Lines below starting with the line with "Image resolution: width=1225, height=2576." and going on through the line with "Пароль (72, 272)" must be output exactly; the rest of the records must be left out.

▶ [Source data]
......

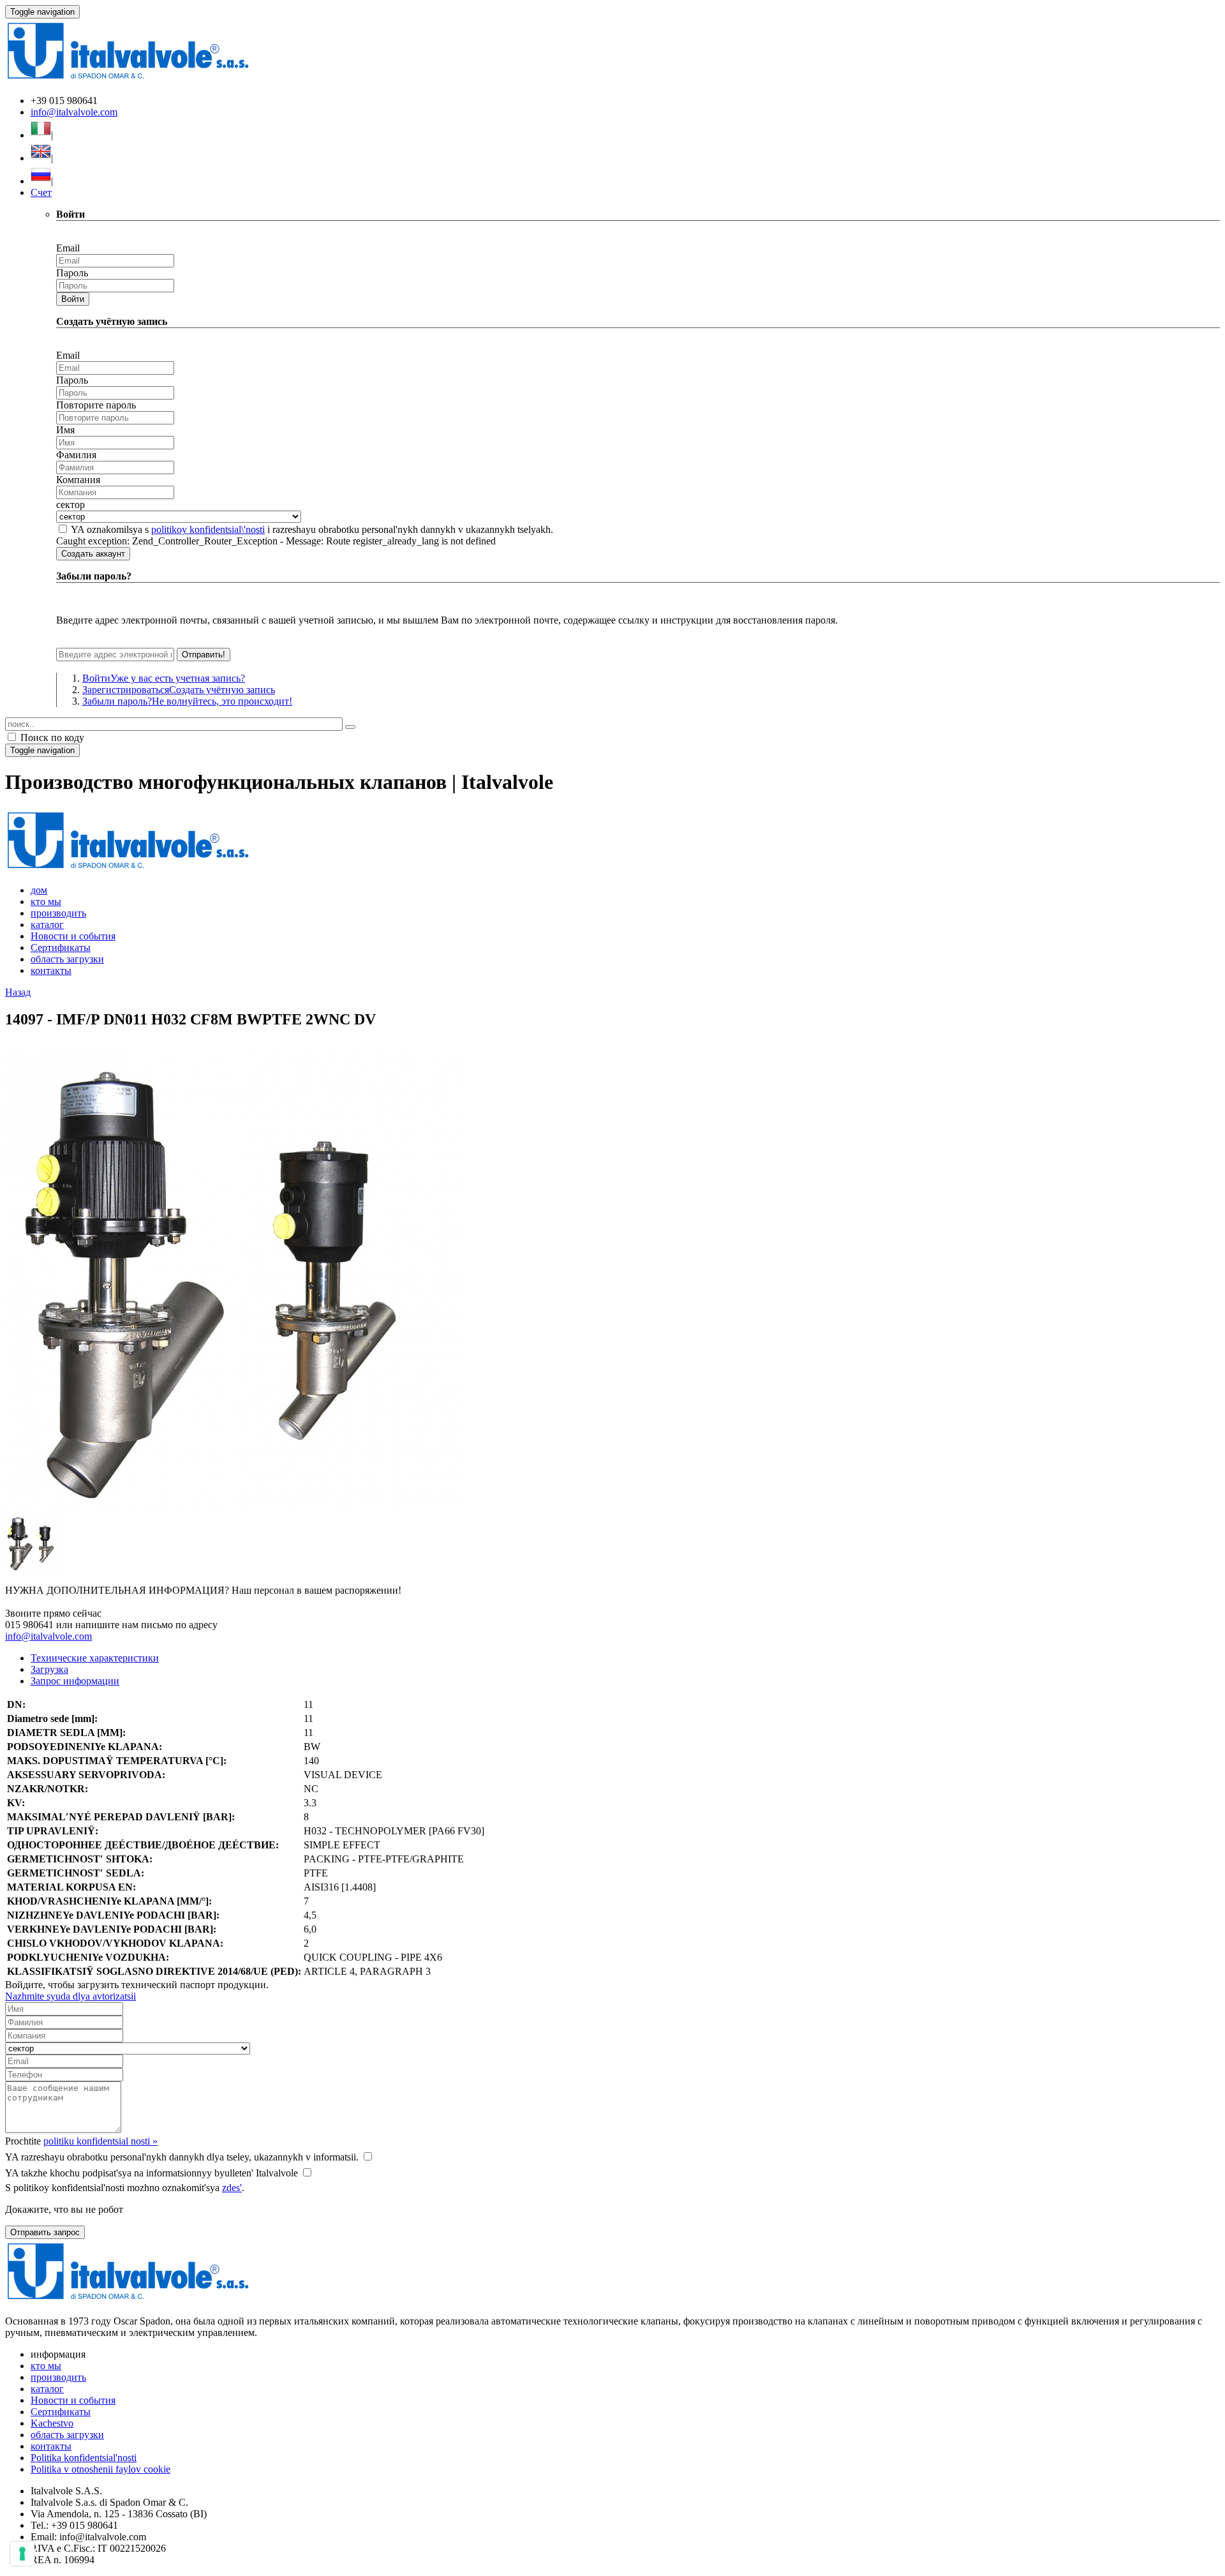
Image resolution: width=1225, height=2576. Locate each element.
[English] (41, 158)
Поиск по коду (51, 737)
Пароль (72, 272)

......

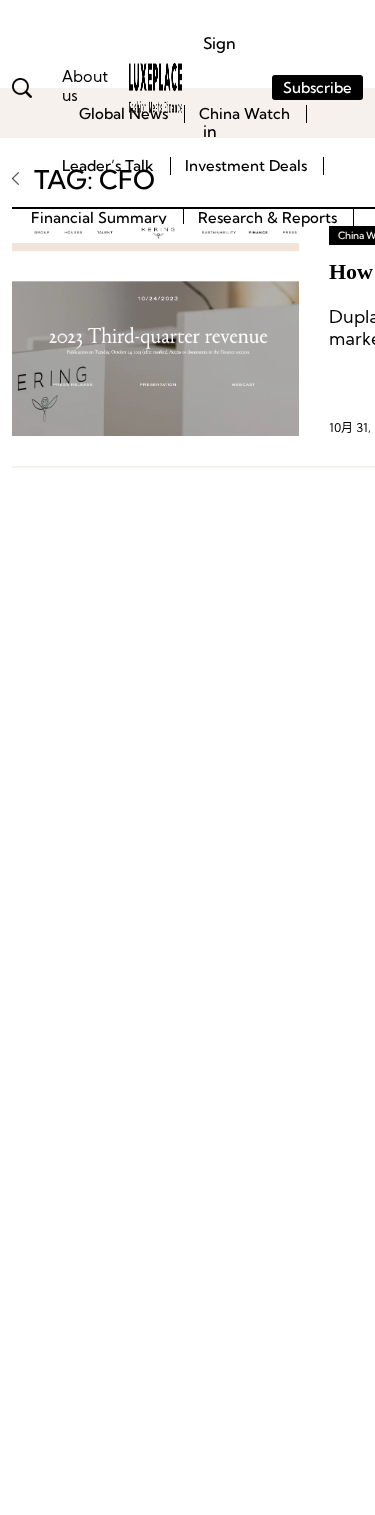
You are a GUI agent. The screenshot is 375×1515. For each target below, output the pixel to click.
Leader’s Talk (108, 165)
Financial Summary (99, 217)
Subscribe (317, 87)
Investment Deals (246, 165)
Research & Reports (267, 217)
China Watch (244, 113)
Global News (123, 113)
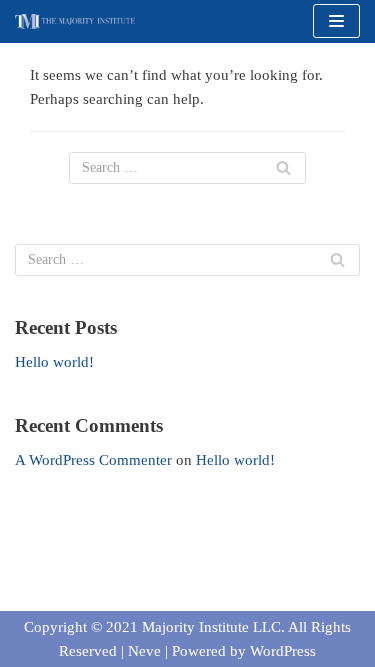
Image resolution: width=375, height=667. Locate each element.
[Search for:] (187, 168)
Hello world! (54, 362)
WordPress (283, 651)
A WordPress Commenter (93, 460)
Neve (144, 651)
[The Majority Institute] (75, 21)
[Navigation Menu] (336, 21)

......

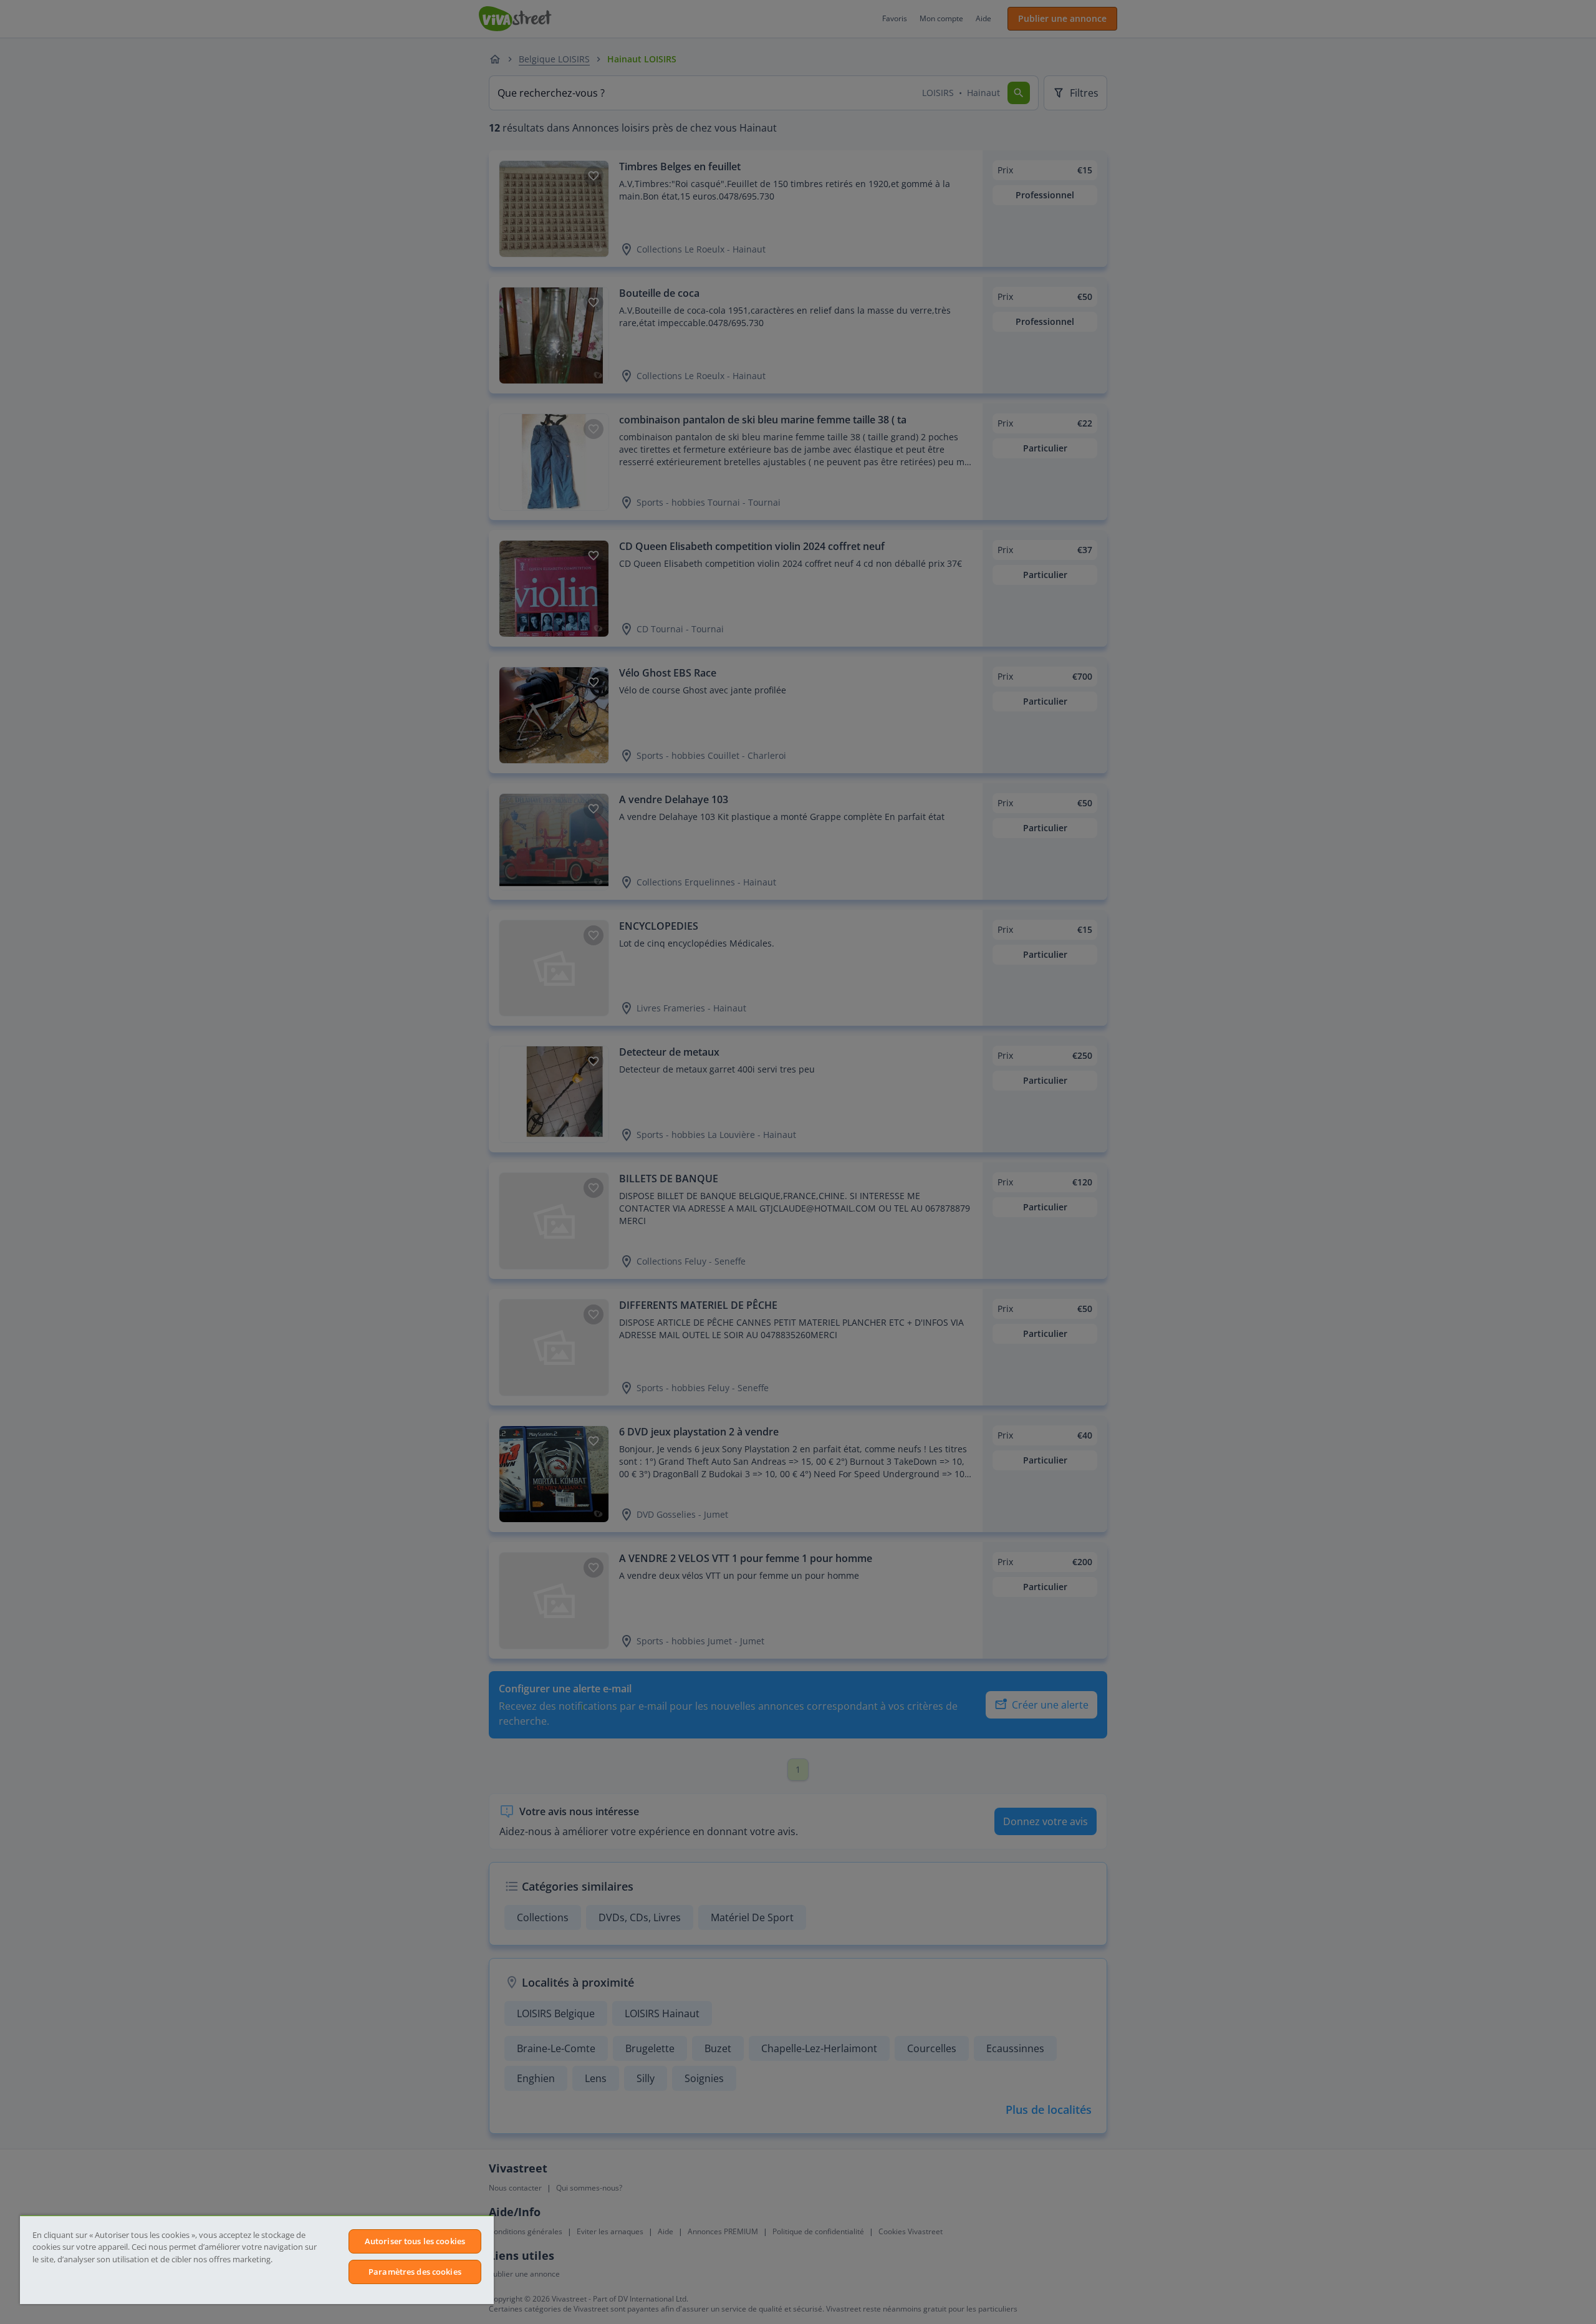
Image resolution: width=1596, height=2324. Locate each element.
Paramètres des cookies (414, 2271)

......

▶ [Output below]
Image resolution: width=1225, height=2576. Locate each element.
[English] (41, 158)
Поиск по коду (51, 737)
Пароль (72, 272)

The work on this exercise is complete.